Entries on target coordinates
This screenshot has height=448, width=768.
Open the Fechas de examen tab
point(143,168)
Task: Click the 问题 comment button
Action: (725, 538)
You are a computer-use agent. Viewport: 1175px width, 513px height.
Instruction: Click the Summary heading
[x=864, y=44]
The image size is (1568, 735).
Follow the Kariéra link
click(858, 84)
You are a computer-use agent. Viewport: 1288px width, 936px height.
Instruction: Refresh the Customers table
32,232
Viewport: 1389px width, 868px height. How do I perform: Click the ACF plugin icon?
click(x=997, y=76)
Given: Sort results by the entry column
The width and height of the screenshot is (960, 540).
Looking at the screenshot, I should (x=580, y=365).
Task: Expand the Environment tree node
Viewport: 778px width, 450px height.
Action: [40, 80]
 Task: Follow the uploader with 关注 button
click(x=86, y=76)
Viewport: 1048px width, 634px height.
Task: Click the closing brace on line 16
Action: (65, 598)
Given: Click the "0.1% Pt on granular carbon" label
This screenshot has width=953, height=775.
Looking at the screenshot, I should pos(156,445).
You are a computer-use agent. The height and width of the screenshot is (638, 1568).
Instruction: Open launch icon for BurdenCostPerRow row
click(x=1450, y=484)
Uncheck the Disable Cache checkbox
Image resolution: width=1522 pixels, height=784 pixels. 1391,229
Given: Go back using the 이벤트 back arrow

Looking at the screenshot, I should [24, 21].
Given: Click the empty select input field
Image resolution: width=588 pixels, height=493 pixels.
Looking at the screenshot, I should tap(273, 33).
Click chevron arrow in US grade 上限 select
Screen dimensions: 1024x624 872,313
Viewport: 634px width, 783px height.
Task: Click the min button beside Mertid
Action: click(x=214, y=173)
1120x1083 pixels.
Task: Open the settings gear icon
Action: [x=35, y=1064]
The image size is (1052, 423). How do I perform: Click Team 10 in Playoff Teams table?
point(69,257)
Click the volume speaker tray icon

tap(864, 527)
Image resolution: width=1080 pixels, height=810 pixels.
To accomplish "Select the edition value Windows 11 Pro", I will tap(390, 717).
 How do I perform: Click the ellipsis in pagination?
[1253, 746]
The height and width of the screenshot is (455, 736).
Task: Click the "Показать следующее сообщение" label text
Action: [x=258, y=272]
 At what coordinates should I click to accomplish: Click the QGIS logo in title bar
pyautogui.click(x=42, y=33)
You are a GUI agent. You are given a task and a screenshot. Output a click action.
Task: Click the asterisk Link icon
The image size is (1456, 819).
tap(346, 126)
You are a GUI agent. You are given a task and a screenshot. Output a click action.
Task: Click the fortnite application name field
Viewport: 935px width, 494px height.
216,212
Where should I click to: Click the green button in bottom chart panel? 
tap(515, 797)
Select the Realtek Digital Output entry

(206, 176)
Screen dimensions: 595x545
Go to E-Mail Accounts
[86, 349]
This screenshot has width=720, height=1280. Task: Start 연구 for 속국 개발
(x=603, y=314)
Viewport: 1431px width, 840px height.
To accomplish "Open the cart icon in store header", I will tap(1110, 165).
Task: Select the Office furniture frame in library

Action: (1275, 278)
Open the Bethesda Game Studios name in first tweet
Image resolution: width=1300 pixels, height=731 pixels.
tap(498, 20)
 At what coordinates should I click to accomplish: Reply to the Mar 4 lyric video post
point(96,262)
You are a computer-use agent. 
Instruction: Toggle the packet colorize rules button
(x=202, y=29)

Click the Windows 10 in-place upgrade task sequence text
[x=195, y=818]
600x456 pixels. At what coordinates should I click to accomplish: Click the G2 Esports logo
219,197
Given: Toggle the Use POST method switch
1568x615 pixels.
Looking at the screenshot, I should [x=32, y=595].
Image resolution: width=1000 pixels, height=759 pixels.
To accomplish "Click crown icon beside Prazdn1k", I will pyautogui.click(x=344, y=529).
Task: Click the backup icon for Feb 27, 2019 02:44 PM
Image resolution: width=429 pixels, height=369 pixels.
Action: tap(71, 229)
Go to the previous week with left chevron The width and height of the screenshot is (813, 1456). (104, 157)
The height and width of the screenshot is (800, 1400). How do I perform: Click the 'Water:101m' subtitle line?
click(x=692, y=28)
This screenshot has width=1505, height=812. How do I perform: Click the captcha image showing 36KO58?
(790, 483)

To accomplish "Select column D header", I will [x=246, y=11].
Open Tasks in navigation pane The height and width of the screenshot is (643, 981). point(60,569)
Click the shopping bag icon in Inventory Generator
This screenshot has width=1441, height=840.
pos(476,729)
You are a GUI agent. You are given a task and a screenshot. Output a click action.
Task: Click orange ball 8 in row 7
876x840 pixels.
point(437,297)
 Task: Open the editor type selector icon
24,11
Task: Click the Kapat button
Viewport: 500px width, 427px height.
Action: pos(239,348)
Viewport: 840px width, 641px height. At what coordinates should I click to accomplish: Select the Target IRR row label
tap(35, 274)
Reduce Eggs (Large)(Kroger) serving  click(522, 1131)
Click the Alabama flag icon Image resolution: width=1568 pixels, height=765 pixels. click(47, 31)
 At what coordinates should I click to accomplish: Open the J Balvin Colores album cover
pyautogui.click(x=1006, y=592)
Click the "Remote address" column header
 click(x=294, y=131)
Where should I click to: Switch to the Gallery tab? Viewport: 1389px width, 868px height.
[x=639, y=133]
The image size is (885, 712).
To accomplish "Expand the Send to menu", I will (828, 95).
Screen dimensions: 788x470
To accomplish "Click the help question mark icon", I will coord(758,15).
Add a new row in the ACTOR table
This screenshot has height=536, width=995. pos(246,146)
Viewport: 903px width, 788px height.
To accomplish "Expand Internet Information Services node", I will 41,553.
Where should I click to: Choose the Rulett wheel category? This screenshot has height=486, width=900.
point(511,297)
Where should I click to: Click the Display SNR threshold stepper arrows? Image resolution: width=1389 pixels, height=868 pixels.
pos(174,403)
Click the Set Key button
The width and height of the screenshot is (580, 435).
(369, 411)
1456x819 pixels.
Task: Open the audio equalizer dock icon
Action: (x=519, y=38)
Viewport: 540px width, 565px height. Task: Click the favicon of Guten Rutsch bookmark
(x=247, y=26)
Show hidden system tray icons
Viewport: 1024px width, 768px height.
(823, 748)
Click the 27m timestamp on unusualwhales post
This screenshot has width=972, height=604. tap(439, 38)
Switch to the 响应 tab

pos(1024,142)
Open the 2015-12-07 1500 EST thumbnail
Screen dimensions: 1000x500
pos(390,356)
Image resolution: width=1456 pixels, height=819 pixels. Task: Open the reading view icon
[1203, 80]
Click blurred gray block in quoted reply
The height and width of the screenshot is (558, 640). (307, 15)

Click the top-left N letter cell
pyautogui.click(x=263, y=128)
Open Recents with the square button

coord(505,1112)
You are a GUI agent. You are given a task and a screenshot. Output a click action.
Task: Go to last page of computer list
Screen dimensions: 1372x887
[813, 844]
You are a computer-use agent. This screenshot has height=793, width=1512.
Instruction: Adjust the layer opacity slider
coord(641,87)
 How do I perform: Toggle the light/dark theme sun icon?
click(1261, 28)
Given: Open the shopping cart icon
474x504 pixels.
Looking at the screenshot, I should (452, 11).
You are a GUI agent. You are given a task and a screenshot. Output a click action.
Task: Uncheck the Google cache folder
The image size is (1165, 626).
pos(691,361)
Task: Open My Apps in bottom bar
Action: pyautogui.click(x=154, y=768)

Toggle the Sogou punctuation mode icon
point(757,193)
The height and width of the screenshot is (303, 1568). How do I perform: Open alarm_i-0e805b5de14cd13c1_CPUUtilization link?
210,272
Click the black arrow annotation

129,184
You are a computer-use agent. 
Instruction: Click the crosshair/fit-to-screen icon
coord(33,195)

• _Aim_:
Copy the listing above word for word, from the line with "Click blurred gray block in quoted reply" up to and including the line with "point(757,193)".

• _Output of the task_:
Click blurred gray block in quoted reply
The height and width of the screenshot is (558, 640). (307, 15)

Click the top-left N letter cell
pyautogui.click(x=263, y=128)
Open Recents with the square button

coord(505,1112)
You are a GUI agent. You are given a task and a screenshot. Output a click action.
Task: Go to last page of computer list
Screen dimensions: 1372x887
[813, 844]
You are a computer-use agent. This screenshot has height=793, width=1512.
Instruction: Adjust the layer opacity slider
coord(641,87)
 How do I perform: Toggle the light/dark theme sun icon?
click(1261, 28)
Given: Open the shopping cart icon
474x504 pixels.
Looking at the screenshot, I should (452, 11).
You are a GUI agent. You are given a task and a screenshot. Output a click action.
Task: Uncheck the Google cache folder
The image size is (1165, 626).
pos(691,361)
Task: Open My Apps in bottom bar
Action: pyautogui.click(x=154, y=768)

Toggle the Sogou punctuation mode icon
point(757,193)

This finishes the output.